Understanding deliberation is an objective for most cognitive sciences. In Artificial Intelligence research, this is done by modeling deliberation through computational approaches to both enable it and allow it to be explained. Furthermore, the investigated capabilities are better understood by mapping concepts and theories into designed systems and experiments, in order to test empirically, measure and qualify the proposed models.
The engineering motivation for studying deliberation is to build systems that exhibit deliberation capabilities and develop technologies that address socially useful needs. A technological system needs deliberation capabilities if it must autonomously perform a set of tasks that either are too diverse—or must be done in environments that are too diverse—to engineer those tasks into innate behaviors. Autonomy and diversity of tasks and environments is a critical feature in many applications, including robotics (e.g., service and personal robots, rescue and exploration robots, autonomous space stations, satellites, or vehicles), complex simulation systems (e.g., tutoring, training or entertainment), or complex infrastructure management (e.g., industrial or energy plants, transportation networks, urban facilities).
The coverage of this book derives from the view we advocated for in , which we will now briefly summarize.
Automated planning is a rich technical field, which benefits from the work of a very active and growing research community. Some areas in this field are extensively explored and correspond to a number of already mature techniques. However, there are other areas where further investigation is critically needed if automated planning is to have a wider impact on a broader set of applications. One of the most important such areas, in our view, the integration of planning and acting. The book covers several different kinds of models and approaches: deterministic, hierarchical, temporal, nondeterministic and probabilistic—and for each of them, we discuss not only the techniques themselves, but also how to use them in the integration of planning and acting.

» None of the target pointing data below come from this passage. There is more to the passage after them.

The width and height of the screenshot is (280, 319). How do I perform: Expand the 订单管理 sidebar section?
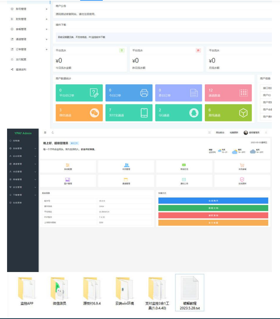point(46,49)
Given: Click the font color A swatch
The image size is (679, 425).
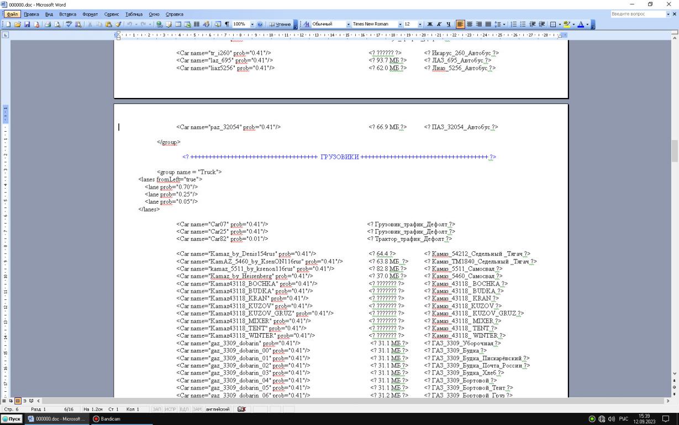Looking at the screenshot, I should point(580,24).
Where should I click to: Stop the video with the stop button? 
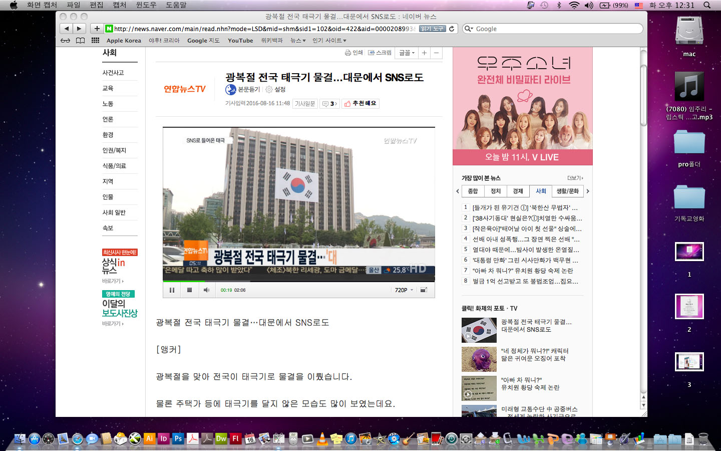click(x=189, y=290)
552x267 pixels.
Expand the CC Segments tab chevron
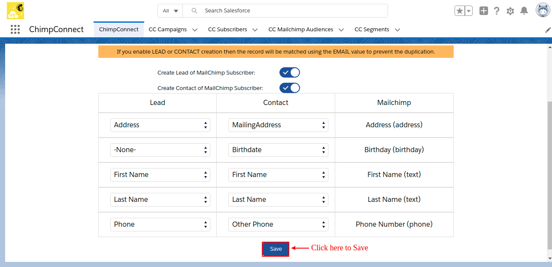[397, 30]
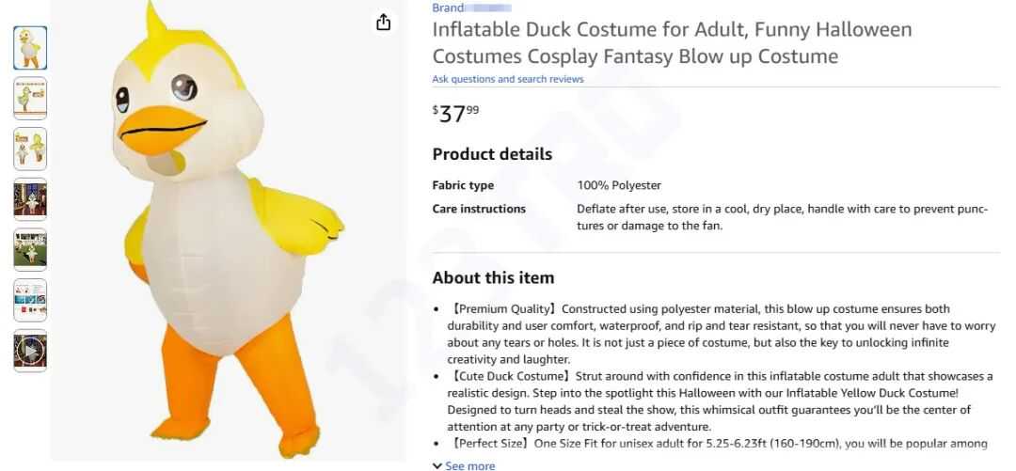This screenshot has height=471, width=1016.
Task: Open the Brand link above the title
Action: [448, 8]
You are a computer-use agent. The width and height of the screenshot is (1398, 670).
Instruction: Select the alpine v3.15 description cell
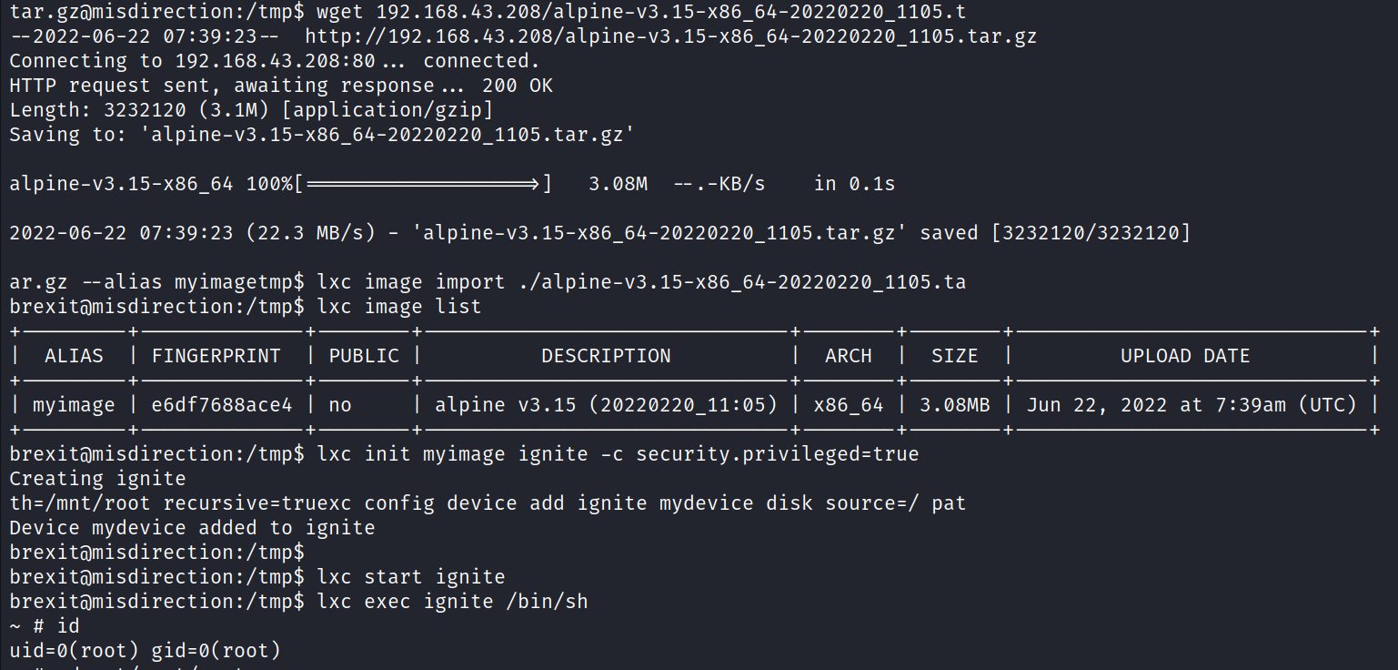pyautogui.click(x=606, y=405)
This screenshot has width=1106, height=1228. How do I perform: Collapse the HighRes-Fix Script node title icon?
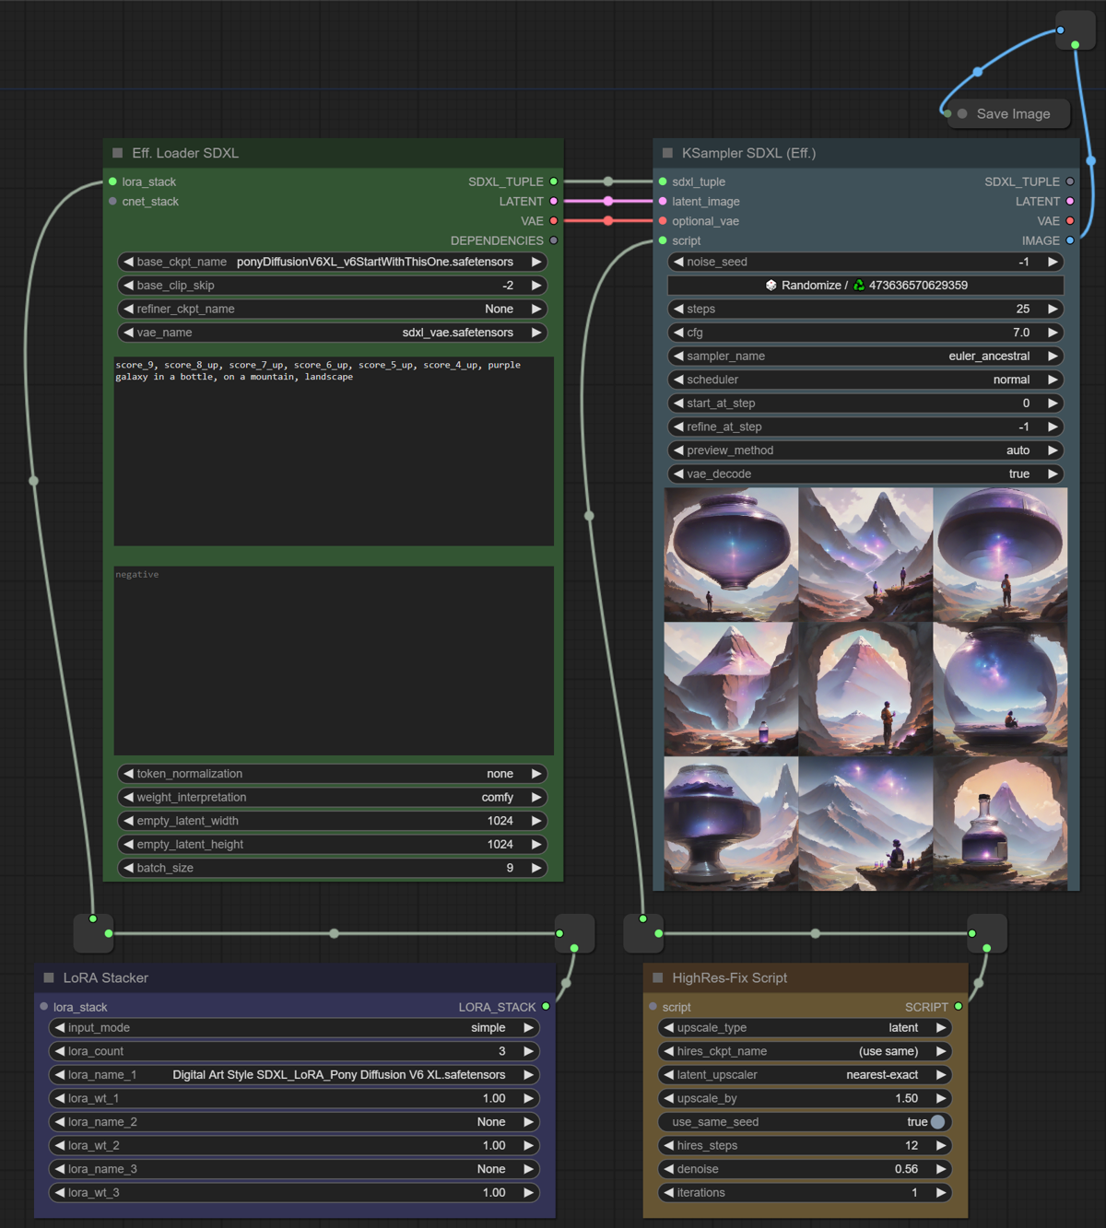coord(657,977)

The published literature on automated planning is very large, and it is not feasible to cover all of it in detail in a single book. Hence our choice of what to cover was motivated by putting the integration of planning and acting at the forefront. The bulk of research on automated planning is focused on a restricted form called classical planning, an understanding of which is prerequisite introductory material; and we cover it in part of Chapter 2. But we have devoted large parts of the book to extended classes of automated planning and acting that relax the various restrictions required by classical planning.
There are several other kind of deliberation functions, such as monitoring, reasoning about one's goals, reasoning about sensing and information-gathering actions, and learning and otherwise acquiring deliberation models. Although these are not our focus, we cover them briefly in (Chapter 7).
The technical material in this book is illustrated with examples inspired from concrete applications. However, most of the technical material is theoretical. Case-studies and application-oriented work would certainly enrich the integration of planning and acting view developed in here. We plan to devote a forthcoming volume to automated planning and acting applications.
This work started as a textbook project, to update the previous textbook in automated planning . Our analysis of the state of the art led us very quickly to embrace the objective of covering planning and acting and their integration and, consequently, to face two obstacles:
a coherent synthesis of the state of the art, with the development of new material. Most of this new material is presented in comprehensive details (e.g., in Chapter 3) consistent with a textbook use. In a few parts (e.g., Section 4.5.3) this new material is in a preliminary form, as an invitation for further research.
This book can be used as a graduate-level textbook and as an information source for scientists and professionals in the field. We assume the reader to be familiar with the basic concepts of algorithms and data structures at the level that one might get in an undergraduate-level computer science curriculum. Prior knowledge of heuristic search techniques would also be helpful, but is not strictly necessary since the appendices provide overviews of needed tools.
A complete set of lecture slides for this book and other auxiliary materials are available online.
We are thankful to several friends and colleagues who gave us very valuable feedback on parts of this book. Among these are Hector Geffner, Patrick Haslum, Joerg Hoffmann, Felix Ingrand, Uger Kuter, Marco Pistore, Mak Roberts, and Vikas Shivashankar.
We also wish to acknowledge the support of our respective organizations who provided the support and facilities that helped to make this work possible: LAAS-CNRS in Toulouse, France, the University of Maryland in College Park, Maryland, and FBK, ICT-IRST in Trento, Italy.
Finally, we wish to acknowledge the support of our families, who remained patient during a project that consumed much more of our time and attention than we had originally anticipated.